O Governo apresentou esta segunda-feira aos sindicatos do setor uma proposta destinada a regulamentar os horários de trabalho dos bombeiros sapadores, numa negociação que visa uniformizar as regras aplicadas pelas diferentes autarquias. O presidente do Sindicato Nacional de Bombeiros Profissionais (SNBP), Sérgio Carvalho, confirmou à agência lusa a receção do documento, considerando tratar-se de uma negociação fundamental para criar mecanismos e regras que as autarquias possam depois aplicar aos seus corpos de bombeiros.
As conversas entre o executivo e os sindicatos vão abranger questões como a marcação de horários, férias, descansos e trabalho extraordinário. Sérgio Carvalho alertou que a lei atual limita o trabalho extraordinário a 60% do vencimento base, um limite frequentemente ultrapassado devido à falta de efetivos, e defendeu que é necessário criar legislação que permita remunerar os bombeiros por serviços adicionais, como piquetes em situações de calamidade.
O SNBP assinou também esta segunda-feira um Acordo Coletivo de Empregador Público com a Câmara Municipal de Faro, que regulamenta a marcação de férias e dias de descanso, bem como o direito ao subsídio de refeição. O presidente da autarquia, António Pina, defendeu que existe uma desconexão entre as características da profissão de bombeiro e as regras da função pública, que não são adequadas para esta categoria profissional.
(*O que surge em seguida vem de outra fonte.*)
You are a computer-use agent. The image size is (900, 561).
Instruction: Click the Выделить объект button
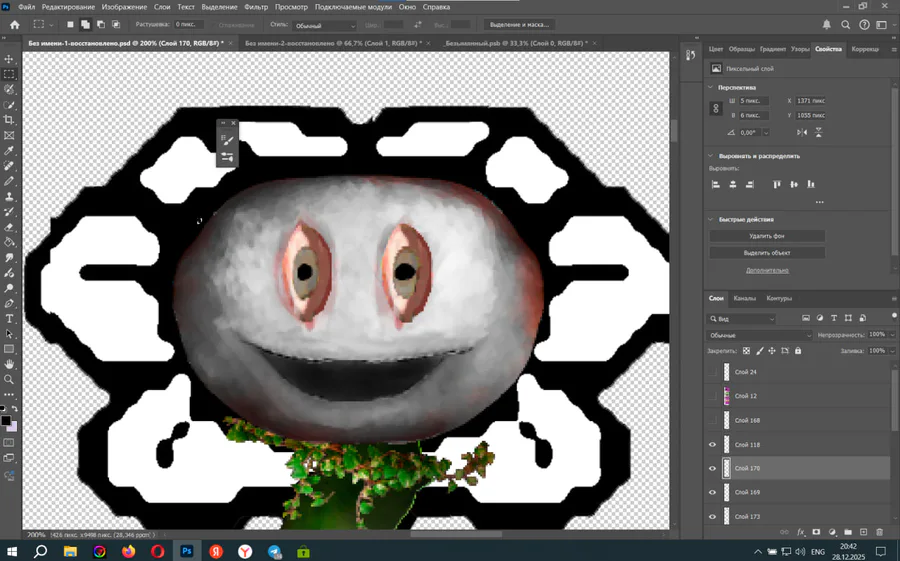(767, 253)
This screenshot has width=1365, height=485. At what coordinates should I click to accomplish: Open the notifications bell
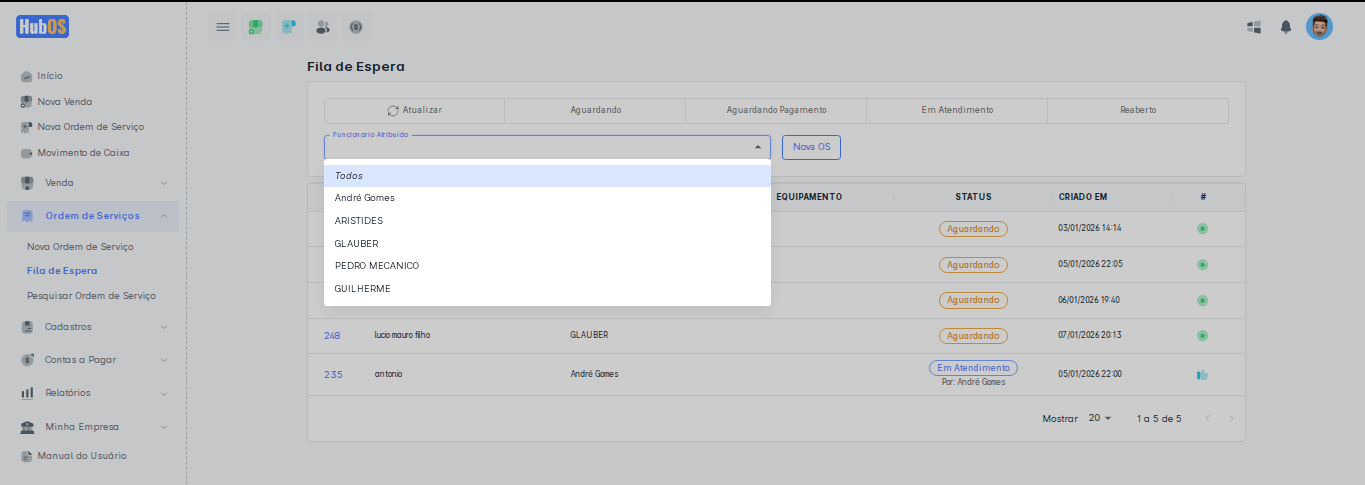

Sérgio Carvalho manifestou expectativa de que o Governo tenha flexibilidade para ouvir as estruturas representativas dos profissionais, mantendo a disponibilidade para negociar até ao último dia. O sindicalista advertiu que, se o executivo insistir em medidas que retirem direitos aos trabalhadores, não haverá acordo, salientando que os bombeiros querem as mesmas condições de pagamento de horas e subsídios que outras carreiras da função pública.